Question

If $l>0, K<0$ are roots of $x^2 + x - 20 = 0$, the system of linear equations $3x - y + 4z = 3$, $x + 2y - 3z = -2$ and $6x + 5y + Pz = -3$ has?

• A. unique solution when $P = K$
• B. infinite number of solutions when $P = l$
• C. no solution when $P = K + l$
• D. unique solution when $P = l$

Hint:

• First, solve the quadratic equation to find the values of $l$ and $K$.
• For a system of linear equations $AX=B$:
  • If $\det(A) \neq 0$, there is a unique solution.
  • If $\det(A) = 0$ and $(\text{adj } A)B = 0$, there are infinitely many solutions.
  • If $\det(A) = 0$ and $(\text{adj } A)B \neq 0$ (i.e., at least one of $\Delta_x, \Delta_y, \Delta_z$ is non-zero), there is no solution.
• Calculate the determinant of the coefficient matrix and set it to non-zero for a unique solution.
• Substitute the values of $l$ and $K$ into the conditions given in the options.

Answer 1

The Correct Option is D

First, we find the roots of the quadratic equation $x^2 + x - 20 = 0$.
Factoring the quadratic equation: $(x+5)(x-4) = 0$.
The roots are $x = -5$ and $x = 4$.
Given that $l>0$, we have $l = 4$.
Given that $K<0$, we have $K = -5$.

Now, consider the system of linear equations: 
1) $3x - y + 4z = 3$ 2) $x + 2y - 3z = -2$ 3) $6x + 5y + Pz = -3$ 
For the system to have a unique solution, the determinant of the coefficient matrix (let's call it $\Delta$) must be non-zero.
$\Delta = \begin{vmatrix} 3 & -1 & 4 \\ 1 & 2 & -3 \\ 6 & 5 & P \end{vmatrix}$ 
Expanding the determinant: $\Delta = 3(2P - (5)(-3)) - (-1)(P - (6)(-3)) + 4(1 \cdot 5 - 6 \cdot 2)$ $\Delta = 3(2P + 15) + 1(P + 18) + 4(5 - 12)$ $\Delta = 6P + 45 + P + 18 + 4(-7)$ $\Delta = 7P + 63 - 28$ $\Delta = 7P + 35$ 
For a unique solution, $\Delta \neq 0$, which means $7P + 35 \neq 0 \Rightarrow 7P \neq -35 \Rightarrow P \neq -5$.

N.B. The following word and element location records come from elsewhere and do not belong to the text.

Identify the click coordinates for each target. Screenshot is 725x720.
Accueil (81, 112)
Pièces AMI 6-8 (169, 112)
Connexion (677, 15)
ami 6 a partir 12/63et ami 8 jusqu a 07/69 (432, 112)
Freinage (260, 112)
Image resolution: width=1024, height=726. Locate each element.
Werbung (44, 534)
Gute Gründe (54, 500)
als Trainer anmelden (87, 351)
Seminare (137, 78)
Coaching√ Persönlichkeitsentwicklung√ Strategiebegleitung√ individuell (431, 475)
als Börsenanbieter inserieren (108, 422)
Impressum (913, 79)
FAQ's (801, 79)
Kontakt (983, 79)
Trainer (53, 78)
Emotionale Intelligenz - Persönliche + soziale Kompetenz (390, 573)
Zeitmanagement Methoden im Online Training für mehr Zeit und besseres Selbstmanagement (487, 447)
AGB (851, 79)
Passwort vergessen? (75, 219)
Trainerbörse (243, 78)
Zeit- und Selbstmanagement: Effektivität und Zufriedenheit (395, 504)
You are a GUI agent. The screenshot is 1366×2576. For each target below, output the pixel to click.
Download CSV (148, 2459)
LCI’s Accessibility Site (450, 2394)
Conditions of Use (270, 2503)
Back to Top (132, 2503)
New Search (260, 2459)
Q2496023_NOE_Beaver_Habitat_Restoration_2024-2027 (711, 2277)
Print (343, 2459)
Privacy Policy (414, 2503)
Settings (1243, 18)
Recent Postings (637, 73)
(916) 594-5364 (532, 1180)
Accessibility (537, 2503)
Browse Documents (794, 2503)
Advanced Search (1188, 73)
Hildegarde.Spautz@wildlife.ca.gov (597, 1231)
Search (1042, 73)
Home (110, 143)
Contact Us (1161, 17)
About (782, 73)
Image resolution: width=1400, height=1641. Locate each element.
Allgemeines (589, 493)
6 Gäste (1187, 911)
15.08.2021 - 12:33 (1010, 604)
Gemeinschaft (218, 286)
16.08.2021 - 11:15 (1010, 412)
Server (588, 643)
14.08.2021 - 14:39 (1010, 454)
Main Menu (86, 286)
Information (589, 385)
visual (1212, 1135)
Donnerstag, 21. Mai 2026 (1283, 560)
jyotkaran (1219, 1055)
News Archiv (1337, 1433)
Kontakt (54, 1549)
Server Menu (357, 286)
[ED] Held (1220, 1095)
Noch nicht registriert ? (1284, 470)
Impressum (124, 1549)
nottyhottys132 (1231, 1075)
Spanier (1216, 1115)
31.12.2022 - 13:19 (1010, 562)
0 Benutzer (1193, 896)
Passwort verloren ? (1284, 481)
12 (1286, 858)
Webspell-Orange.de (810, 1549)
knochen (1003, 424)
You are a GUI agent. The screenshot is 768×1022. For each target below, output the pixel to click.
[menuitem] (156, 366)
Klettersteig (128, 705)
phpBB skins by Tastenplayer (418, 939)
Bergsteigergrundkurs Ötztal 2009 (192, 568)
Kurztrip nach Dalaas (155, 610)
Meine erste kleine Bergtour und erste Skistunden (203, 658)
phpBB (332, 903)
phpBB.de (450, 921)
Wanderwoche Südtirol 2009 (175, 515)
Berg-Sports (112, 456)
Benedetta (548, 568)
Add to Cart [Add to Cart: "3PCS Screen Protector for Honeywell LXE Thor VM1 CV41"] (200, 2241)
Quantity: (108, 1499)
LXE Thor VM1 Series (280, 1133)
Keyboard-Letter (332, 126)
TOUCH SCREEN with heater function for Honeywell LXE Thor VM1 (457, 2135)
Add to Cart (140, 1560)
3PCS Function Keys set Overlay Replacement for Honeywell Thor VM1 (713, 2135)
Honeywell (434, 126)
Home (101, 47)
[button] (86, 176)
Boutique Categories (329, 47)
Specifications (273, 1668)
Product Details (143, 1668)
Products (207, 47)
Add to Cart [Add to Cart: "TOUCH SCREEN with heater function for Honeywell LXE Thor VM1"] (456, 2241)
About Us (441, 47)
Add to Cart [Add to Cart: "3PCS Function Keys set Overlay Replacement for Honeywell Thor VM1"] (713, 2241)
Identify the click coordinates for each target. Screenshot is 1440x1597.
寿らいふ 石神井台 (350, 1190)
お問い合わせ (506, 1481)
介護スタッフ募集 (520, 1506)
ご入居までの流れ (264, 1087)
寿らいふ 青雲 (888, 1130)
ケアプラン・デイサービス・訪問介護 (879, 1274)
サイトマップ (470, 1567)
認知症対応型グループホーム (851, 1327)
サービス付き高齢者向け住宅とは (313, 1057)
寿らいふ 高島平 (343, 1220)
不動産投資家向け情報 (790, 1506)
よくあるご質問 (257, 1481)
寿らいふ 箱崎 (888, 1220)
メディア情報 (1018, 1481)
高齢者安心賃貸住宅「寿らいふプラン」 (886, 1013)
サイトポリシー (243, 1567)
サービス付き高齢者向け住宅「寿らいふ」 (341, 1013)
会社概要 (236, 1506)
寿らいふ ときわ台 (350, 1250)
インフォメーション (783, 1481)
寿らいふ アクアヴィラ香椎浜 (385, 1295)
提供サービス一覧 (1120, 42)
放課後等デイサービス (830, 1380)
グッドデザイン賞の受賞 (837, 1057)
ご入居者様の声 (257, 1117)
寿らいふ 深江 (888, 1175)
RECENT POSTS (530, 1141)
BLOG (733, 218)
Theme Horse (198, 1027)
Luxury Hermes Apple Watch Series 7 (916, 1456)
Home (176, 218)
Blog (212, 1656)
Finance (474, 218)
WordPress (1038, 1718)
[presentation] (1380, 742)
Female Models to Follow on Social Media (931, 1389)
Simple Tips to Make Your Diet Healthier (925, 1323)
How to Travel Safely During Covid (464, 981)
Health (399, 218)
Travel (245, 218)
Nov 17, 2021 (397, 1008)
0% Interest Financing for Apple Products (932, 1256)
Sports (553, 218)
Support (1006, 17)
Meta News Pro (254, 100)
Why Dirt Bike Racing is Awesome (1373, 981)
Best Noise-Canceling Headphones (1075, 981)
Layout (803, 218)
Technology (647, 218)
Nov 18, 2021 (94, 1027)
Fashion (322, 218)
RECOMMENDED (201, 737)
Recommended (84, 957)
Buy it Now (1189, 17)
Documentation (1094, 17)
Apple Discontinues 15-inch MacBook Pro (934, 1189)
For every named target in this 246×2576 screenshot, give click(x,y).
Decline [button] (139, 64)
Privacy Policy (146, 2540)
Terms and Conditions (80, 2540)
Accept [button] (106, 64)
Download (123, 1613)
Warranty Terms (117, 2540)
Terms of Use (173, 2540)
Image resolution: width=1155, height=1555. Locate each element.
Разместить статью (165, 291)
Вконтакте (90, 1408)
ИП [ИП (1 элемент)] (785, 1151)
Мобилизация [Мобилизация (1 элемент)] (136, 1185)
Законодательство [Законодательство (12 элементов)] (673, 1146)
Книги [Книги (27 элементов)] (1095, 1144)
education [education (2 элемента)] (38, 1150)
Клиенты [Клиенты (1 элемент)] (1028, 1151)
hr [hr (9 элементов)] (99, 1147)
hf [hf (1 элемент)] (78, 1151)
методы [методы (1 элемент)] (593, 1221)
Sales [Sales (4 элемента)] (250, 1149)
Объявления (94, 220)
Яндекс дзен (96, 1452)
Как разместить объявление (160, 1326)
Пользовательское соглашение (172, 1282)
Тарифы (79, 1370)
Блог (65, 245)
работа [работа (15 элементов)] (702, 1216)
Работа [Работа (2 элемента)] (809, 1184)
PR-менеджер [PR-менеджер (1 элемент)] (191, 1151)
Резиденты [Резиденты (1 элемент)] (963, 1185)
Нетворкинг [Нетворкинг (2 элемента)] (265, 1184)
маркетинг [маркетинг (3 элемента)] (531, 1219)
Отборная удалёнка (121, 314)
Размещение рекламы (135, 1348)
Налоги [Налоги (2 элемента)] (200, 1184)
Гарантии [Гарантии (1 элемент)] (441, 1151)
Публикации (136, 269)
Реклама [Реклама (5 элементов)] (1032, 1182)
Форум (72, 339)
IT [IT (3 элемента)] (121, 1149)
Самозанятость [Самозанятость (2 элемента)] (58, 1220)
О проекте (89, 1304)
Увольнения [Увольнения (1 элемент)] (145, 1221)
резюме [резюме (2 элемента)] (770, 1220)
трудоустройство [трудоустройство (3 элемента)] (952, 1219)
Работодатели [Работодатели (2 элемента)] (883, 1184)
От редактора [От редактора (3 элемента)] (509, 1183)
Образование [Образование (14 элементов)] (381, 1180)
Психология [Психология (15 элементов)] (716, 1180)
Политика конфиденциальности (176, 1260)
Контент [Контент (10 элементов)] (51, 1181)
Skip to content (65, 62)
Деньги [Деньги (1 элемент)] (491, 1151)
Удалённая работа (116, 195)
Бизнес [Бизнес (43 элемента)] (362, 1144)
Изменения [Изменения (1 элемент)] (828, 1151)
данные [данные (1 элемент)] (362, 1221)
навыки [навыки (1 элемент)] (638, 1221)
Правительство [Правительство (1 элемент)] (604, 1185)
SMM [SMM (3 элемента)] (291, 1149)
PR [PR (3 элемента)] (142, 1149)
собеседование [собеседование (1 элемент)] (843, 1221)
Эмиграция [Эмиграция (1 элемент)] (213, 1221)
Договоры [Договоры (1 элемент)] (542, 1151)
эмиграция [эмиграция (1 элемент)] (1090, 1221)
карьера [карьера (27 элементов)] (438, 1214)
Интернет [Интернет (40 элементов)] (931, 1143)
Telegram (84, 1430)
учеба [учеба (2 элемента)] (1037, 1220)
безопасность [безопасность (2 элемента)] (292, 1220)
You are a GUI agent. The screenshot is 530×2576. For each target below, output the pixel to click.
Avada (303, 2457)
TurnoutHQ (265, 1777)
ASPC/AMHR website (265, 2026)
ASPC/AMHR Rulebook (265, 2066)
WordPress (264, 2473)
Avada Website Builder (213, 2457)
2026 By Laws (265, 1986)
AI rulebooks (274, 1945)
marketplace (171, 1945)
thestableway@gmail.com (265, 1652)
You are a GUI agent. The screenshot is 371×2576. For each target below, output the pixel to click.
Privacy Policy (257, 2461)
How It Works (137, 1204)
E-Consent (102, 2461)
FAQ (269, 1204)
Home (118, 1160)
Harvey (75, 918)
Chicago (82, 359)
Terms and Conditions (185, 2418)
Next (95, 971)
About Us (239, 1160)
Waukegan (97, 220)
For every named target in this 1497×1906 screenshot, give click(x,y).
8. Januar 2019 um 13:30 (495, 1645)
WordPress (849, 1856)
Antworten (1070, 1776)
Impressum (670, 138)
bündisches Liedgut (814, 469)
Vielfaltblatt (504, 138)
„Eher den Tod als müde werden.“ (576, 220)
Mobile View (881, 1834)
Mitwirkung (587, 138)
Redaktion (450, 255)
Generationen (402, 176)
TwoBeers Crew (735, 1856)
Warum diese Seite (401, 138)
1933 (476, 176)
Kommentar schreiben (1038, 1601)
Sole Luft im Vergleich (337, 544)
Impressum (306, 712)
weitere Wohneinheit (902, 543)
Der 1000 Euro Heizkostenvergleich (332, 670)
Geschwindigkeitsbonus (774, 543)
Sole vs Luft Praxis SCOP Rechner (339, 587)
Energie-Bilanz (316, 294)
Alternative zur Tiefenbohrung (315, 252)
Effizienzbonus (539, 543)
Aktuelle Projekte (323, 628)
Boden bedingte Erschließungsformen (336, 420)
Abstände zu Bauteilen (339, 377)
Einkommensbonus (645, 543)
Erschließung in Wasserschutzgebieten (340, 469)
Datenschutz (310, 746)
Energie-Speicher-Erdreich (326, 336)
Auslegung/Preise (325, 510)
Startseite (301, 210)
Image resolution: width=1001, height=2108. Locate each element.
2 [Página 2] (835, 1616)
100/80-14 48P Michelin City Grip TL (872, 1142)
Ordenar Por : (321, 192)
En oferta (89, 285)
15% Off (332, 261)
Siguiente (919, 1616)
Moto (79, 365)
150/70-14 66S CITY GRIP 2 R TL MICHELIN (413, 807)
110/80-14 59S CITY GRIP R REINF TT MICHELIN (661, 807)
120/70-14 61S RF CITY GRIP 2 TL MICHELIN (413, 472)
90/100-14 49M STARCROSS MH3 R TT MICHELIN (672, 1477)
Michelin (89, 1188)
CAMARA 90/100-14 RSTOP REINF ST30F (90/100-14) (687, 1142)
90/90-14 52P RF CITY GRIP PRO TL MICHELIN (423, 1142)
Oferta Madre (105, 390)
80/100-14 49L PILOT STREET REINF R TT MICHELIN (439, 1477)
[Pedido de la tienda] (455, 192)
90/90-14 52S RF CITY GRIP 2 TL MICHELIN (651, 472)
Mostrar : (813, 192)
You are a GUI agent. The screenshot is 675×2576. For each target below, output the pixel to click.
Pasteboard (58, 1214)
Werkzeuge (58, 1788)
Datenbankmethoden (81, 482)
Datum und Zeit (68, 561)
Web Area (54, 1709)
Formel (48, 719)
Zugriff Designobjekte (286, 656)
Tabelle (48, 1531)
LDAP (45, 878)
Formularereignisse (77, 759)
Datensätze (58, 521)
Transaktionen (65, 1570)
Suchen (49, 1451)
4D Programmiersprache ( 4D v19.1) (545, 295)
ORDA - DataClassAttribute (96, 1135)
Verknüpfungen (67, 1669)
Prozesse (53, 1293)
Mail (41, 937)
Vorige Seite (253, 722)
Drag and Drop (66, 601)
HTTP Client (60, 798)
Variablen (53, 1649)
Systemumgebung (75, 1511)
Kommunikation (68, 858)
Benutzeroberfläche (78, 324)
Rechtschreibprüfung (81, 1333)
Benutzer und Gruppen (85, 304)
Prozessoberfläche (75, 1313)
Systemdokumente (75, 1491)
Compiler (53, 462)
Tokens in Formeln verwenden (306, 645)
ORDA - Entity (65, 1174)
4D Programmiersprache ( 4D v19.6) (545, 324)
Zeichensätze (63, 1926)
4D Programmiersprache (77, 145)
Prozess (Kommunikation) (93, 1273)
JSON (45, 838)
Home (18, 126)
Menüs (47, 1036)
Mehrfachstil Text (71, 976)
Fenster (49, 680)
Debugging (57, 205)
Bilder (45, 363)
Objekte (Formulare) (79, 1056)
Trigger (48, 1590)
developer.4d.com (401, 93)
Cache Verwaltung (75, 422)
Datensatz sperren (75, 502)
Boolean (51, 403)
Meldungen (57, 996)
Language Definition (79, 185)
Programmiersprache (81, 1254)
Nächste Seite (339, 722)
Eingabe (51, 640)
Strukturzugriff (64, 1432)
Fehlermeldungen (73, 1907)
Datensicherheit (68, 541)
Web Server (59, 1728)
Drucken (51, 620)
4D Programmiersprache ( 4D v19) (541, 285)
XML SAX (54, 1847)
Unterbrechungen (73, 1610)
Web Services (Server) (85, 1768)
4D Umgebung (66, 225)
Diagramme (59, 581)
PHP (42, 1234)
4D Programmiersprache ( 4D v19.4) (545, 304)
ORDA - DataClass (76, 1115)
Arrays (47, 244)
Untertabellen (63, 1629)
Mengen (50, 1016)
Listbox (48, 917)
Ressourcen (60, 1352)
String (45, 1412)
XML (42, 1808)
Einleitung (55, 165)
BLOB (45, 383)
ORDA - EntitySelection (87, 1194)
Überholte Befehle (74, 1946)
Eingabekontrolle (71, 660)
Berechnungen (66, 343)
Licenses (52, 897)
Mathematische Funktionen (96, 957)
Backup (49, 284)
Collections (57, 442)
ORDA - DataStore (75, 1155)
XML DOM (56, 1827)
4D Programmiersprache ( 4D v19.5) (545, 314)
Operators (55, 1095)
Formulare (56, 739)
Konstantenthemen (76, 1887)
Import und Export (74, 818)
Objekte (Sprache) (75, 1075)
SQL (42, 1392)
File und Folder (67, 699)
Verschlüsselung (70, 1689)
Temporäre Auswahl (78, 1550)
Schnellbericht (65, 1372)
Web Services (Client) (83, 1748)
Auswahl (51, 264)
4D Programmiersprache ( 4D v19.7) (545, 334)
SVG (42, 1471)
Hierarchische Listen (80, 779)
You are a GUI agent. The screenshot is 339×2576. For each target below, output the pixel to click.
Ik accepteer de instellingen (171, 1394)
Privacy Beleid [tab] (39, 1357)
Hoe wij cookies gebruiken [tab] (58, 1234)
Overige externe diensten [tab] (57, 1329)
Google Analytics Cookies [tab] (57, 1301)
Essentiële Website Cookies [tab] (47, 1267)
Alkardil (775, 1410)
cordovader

Let's evaluate the given options: 

 

Option (a) Unique solution when $P = K$.
Since $K = -5$, this means $P = -5$.
If $P = -5$, then $\Delta = 7(-5) + 35 = -35 + 35 = 0$.
So, a unique solution is not possible.
This option is incorrect.
(When $P = K = -5$, $\Delta=0$.

To check for infinite or no solution, we can check $\Delta_x, \Delta_y, \Delta_z$.
It can be shown that for $P=-5$, $\Delta_x = \Delta_y = \Delta_z = 0$, implying infinite solutions.
Thus, "unique solution when $P=K$" is false).
Option (b) Infinite number of solutions when $P = l$.
Since $l = 4$, this means $P = 4$.
If $P = 4$, then $\Delta = 7(4) + 35 = 28 + 35 = 63$.
Since $\Delta \neq 0$, the system has a unique solution, not an infinite number of solutions.
This option is incorrect.

Option (c) No solution when $P = K + l$.
$K+l = -5 + 4 = -1$.
So, $P = -1$.
If $P = -1$, then $\Delta = 7(-1) + 35 = -7 + 35 = 28$.
Since $\Delta \neq 0$, the system has a unique solution, not no solution.
This option is incorrect.

Option (d) Unique solution when $P = l$.
Since $l = 4$, this means $P = 4$.
If $P = 4$, then $\Delta = 7(4) + 35 = 28 + 35 = 63$.
Since $\Delta \neq 0$, the system has a unique solution.
This option is correct.
\[ \boxed{\text{unique solution when } P = l} \]